Präsident Donald Trump hat monatelang geografische Namen ins Visier genommen, die mit Nachbarländern verbunden sind.
Nationaler Stolz inspiriert Führungspersönlichkeiten oft dazu, Wahrzeichen und öffentliche Plätze umzubenennen.
Umfassende geografische Änderungen können den Wunsch signalisieren, sich von ausländischen Einflüssen zu lösen.
Doch wenn die Geschichte zugunsten politischer Optik ignoriert wird, kann eine einfache Kartenänderung schnell nach hinten losgehen.
Umfassende geografische Änderungen
Präsident Donald Trump hat monatelang geografische Namen ins Visier genommen, die mit Nachbarländern verbunden sind. Seine Strategie zielt darauf ab, die Vereinigten Staaten während hitziger Handels- und Grenzstreitigkeiten von ausländischen Bezeichnungen zu distanzieren.
Ende letzten Monats richtete er seinen Blick auf Kanada während eines eskalierenden Zollstreits. Trump schlug vor, einen großen Gewässerabschnitt umzubenennen, wie der Express berichtete.
„Die Vereinigten Staaten ziehen ernsthaft in Betracht, den Namen des Ontariosees in Amerikasee zu ändern, da wir nicht mehr viel Geschäft mit Ontario erwarten“, sagte Trump. Ontarios Premierminister Doug Ford wies die Drohung als „viel Rhetorik“ zurück.

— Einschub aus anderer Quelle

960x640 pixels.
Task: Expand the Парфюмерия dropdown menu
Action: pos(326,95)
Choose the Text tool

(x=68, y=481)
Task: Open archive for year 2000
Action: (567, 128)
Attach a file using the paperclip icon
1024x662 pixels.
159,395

Fokus auf ausländische Bezeichnungen
Der Trend begann letztes Jahr, als der Präsident die südliche Grenze ins Visier nahm. Er schlug öffentlich vor, ein riesiges Gewässer umzubenennen, um die Verbindungen zu der Nation im Süden zu kappen.
„Wir werden den Namen des Golfs von Mexiko in Golf von Amerika ändern, was einen schönen Klang hat. Viel Charakter“, behauptete Trump damals.
Er argumentierte, dass die neue Bezeichnung zu seinem Vorstoß zur Grenzsicherung passe. „Der Golf von Amerika, was für ein schöner Name. Und er ist passend. Er ist passend. Und Mexiko muss aufhören, Millionen von Menschen in unser Land strömen zu lassen. Sie können sie aufhalten“, fügte er hinzu.
Die Geschichte verkannt
Nun hat der Präsident dieselbe Logik auf einen amerikanischen Bundesstaat angewandt. Trump lud eine modifizierte Karte von New Mexico auf Truth Social hoch, auf der er „Mexico“ mit einem fetten roten Strich durchstrich und „America“ schrieb.
Der Beitrag versucht, eine weitere fremd klingende Bezeichnung zu tilgen. Kritiker wiesen jedoch schnell darauf hin, dass der Präsident die historischen Fakten völlig verkannt habe.
Spanische Entdecker benannten das Gebiet in den 1560er-Jahren nach dem Mexica-Tal als Nuevo Mexico. Der Name blieb über Jahrhunderte bestehen, noch bevor das Land Mexiko überhaupt existierte. Mit dem Versuch, die Verbindungen zu einem ausländischen Nachbarn zu kappen, zielte der Beitrag stattdessen versehentlich auf Jahrhunderte lokaler amerikanischer Geschichte ab.